[Stored dataset items]
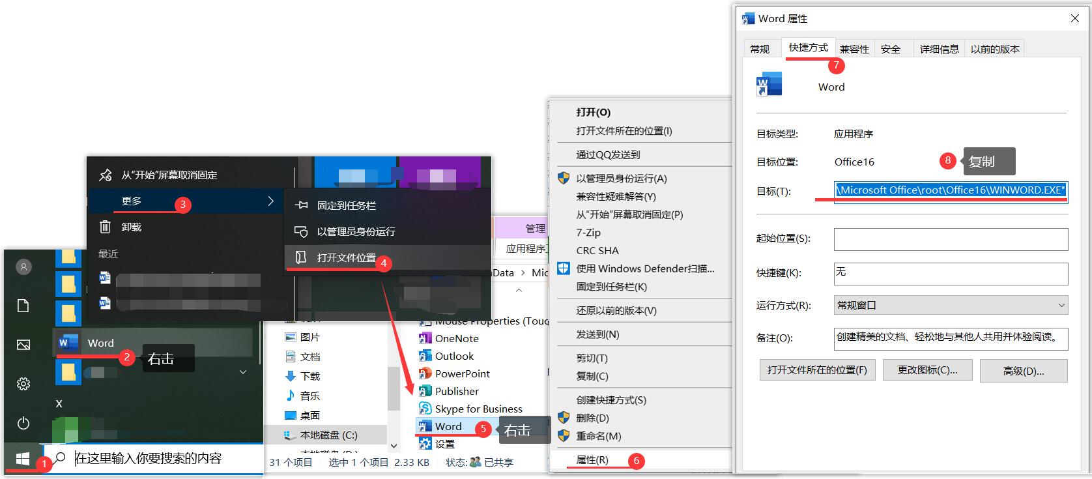This screenshot has width=1092, height=479.
Task: Open the 运行方式 combo box
Action: (x=951, y=305)

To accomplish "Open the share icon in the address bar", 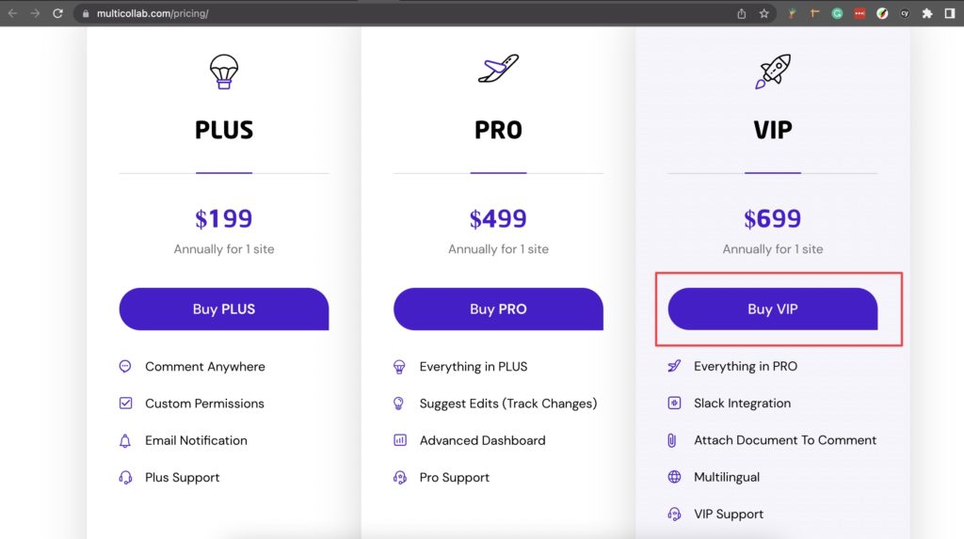I will click(x=742, y=13).
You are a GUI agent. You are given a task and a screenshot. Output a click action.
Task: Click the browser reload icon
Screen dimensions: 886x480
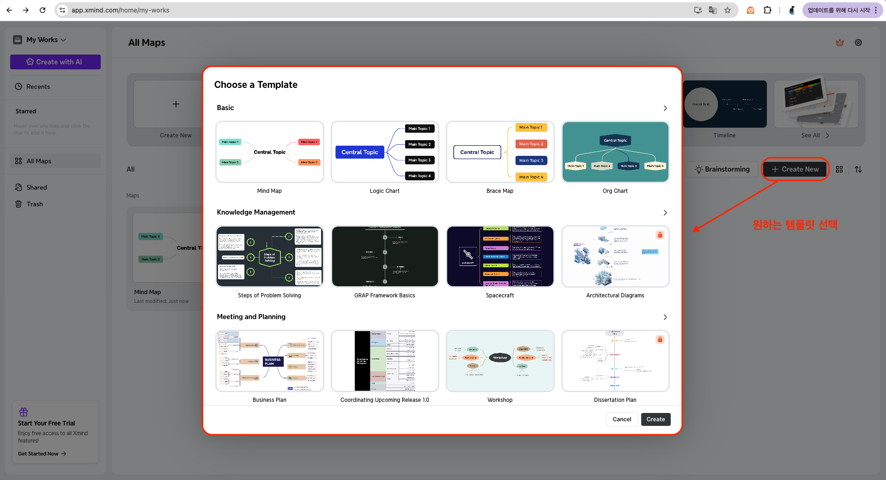[x=42, y=10]
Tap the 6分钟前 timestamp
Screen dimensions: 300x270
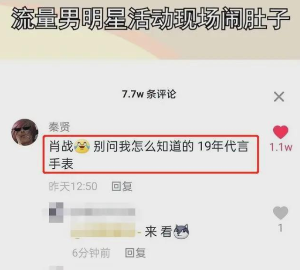point(91,253)
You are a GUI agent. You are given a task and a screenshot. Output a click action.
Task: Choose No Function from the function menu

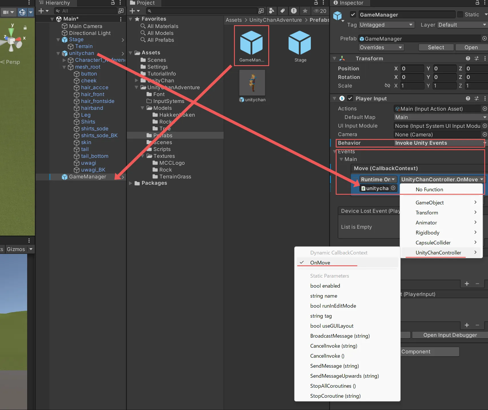(429, 190)
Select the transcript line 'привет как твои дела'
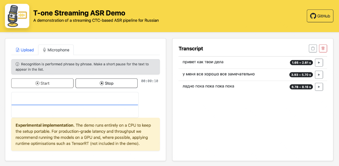 [203, 62]
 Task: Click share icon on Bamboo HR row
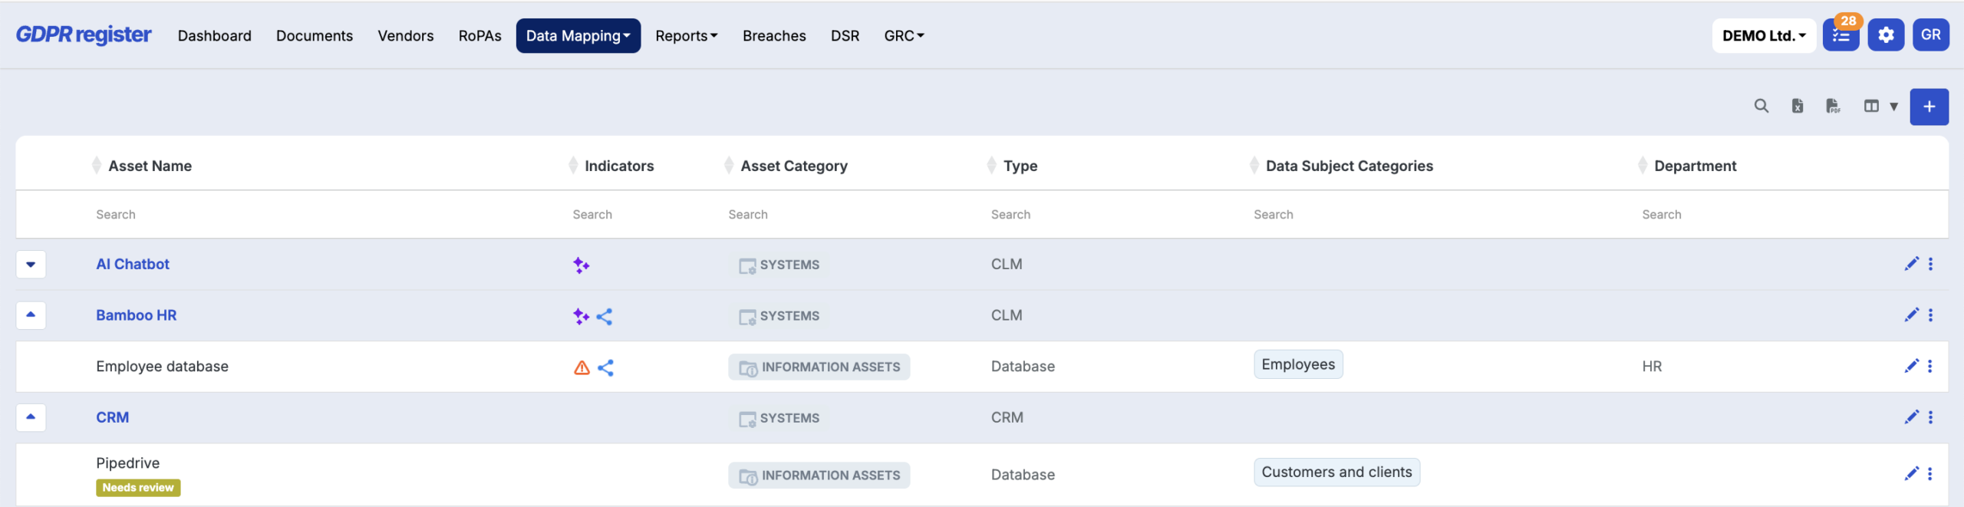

• **Exercise description**:
Transcribe exactly, and only, the lines from the one with "Screen dimensions: 300x270" through the final line of the data above. The pictures stay out.

• **Worked solution**:
Screen dimensions: 300x270
point(91,253)
You are a GUI agent. You are given a task and a screenshot. Output a click action.
Task: Choose No Function from the function menu

(429, 190)
Select the transcript line 'привет как твои дела'
 [203, 62]
 Task: Click share icon on Bamboo HR row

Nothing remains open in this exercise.